Source records:
_ _ _ _
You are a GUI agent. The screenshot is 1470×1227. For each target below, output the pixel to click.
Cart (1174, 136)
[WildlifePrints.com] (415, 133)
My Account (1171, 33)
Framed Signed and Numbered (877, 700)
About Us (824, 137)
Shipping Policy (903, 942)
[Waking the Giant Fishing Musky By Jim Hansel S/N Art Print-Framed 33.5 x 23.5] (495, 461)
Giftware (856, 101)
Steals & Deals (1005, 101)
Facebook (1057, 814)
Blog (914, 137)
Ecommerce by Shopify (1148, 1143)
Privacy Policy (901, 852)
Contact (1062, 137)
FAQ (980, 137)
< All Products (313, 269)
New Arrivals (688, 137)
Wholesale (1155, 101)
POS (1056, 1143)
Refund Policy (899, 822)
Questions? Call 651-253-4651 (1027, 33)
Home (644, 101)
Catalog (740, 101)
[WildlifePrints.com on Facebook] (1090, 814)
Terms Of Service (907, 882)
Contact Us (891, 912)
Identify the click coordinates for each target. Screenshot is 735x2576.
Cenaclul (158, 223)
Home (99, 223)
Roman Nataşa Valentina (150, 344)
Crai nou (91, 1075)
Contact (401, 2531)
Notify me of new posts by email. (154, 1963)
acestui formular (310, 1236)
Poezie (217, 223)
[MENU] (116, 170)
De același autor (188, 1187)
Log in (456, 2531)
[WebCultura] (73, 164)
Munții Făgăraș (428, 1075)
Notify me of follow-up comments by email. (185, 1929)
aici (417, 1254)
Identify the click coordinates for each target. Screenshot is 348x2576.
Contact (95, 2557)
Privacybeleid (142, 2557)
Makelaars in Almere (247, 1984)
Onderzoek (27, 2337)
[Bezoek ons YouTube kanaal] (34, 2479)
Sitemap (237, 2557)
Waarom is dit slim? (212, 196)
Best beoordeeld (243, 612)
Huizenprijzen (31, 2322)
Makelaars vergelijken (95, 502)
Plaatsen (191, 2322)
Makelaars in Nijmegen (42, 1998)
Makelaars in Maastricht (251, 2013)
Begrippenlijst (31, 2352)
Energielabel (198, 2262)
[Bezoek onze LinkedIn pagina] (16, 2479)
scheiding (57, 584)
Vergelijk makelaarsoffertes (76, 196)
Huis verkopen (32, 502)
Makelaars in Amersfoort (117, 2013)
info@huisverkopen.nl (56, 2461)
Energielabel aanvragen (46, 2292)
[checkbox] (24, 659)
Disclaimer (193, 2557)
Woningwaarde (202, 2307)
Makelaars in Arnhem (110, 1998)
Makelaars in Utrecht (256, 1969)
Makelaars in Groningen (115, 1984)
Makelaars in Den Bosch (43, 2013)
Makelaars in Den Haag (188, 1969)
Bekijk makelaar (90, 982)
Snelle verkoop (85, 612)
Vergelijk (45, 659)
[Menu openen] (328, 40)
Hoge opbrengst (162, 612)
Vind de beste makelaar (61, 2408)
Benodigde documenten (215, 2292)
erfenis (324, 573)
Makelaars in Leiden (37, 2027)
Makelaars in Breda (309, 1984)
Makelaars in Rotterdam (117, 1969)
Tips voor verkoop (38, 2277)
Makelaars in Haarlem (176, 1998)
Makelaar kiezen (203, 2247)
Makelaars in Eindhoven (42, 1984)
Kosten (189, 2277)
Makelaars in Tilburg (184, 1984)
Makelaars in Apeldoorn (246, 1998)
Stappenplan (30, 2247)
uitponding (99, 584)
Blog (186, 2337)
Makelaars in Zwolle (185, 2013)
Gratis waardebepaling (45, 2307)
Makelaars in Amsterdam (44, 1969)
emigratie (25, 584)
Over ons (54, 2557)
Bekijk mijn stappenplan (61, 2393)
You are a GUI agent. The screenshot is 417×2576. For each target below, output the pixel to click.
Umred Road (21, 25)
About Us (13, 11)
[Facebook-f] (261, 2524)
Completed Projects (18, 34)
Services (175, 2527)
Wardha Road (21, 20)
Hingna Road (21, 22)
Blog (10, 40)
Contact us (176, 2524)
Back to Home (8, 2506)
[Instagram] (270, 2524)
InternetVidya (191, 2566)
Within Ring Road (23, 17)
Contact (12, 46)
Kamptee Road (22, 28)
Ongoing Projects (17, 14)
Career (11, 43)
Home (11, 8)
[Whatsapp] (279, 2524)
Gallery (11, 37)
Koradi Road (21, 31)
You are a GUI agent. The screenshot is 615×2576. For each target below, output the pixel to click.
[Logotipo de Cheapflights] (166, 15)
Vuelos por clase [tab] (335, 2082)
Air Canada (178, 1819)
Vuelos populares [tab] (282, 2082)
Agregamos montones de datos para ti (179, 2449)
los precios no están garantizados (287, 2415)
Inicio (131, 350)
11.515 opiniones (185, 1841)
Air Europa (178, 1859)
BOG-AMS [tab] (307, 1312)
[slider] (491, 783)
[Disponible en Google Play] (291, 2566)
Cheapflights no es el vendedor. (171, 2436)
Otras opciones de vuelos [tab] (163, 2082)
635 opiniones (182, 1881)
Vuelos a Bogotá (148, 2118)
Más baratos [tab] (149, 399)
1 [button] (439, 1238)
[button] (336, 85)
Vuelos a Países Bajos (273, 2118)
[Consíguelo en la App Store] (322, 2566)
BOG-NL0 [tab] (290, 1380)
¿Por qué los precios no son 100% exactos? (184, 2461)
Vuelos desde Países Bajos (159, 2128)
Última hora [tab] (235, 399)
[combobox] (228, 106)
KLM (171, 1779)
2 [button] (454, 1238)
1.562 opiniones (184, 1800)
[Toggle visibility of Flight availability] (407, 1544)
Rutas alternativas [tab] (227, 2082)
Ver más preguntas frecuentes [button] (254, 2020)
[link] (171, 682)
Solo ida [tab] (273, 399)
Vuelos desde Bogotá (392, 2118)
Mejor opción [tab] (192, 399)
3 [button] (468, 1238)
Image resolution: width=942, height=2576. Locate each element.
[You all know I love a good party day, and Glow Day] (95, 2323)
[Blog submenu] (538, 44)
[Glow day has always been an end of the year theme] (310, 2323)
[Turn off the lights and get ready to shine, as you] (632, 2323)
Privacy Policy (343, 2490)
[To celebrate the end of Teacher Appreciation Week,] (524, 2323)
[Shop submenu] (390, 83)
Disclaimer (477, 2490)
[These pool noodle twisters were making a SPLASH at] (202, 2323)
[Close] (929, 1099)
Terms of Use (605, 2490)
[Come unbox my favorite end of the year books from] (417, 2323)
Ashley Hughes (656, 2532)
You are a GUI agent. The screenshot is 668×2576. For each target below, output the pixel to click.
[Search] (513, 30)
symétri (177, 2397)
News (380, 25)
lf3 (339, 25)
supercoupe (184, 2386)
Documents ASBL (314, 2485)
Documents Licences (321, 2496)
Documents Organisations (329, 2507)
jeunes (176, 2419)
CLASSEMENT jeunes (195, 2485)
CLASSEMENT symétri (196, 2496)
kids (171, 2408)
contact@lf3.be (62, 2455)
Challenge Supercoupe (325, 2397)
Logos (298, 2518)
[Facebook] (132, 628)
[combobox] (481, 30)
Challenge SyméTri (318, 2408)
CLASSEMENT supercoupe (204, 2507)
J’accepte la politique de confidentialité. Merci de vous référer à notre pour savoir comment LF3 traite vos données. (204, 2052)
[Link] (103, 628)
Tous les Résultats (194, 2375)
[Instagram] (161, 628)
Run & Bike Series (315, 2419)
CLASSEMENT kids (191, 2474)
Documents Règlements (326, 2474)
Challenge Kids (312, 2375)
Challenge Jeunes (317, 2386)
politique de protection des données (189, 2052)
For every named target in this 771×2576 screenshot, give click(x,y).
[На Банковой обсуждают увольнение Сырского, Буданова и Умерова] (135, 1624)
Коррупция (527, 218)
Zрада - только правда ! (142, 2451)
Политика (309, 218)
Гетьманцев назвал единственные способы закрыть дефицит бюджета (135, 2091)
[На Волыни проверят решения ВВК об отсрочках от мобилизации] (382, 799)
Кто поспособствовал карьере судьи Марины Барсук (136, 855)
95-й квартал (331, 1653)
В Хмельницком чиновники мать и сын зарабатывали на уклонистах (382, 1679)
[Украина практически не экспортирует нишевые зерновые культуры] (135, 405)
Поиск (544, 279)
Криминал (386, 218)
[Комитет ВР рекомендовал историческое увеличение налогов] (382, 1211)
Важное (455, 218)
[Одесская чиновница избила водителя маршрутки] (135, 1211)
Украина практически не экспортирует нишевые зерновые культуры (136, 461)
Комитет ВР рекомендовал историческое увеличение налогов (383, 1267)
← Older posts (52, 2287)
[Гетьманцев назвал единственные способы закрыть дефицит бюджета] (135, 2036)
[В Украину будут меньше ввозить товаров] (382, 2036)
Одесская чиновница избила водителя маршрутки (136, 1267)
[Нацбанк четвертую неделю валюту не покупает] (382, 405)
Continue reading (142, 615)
_ _ _ _
Lines from the top of the entries above to the line that contains "Contact Us (891, 912)" should be set down exactly, please, with both ends kept and nothing added.

You are a GUI agent. The screenshot is 1470×1227. For each target below, output the pixel to click.
Cart (1174, 136)
[WildlifePrints.com] (415, 133)
My Account (1171, 33)
Framed Signed and Numbered (877, 700)
About Us (824, 137)
Shipping Policy (903, 942)
[Waking the Giant Fishing Musky By Jim Hansel S/N Art Print-Framed 33.5 x 23.5] (495, 461)
Giftware (856, 101)
Steals & Deals (1005, 101)
Facebook (1057, 814)
Blog (914, 137)
Ecommerce by Shopify (1148, 1143)
Privacy Policy (901, 852)
Contact (1062, 137)
FAQ (980, 137)
< All Products (313, 269)
New Arrivals (688, 137)
Wholesale (1155, 101)
POS (1056, 1143)
Refund Policy (899, 822)
Questions? Call 651-253-4651 (1027, 33)
Home (644, 101)
Catalog (740, 101)
[WildlifePrints.com on Facebook] (1090, 814)
Terms Of Service (907, 882)
Contact Us (891, 912)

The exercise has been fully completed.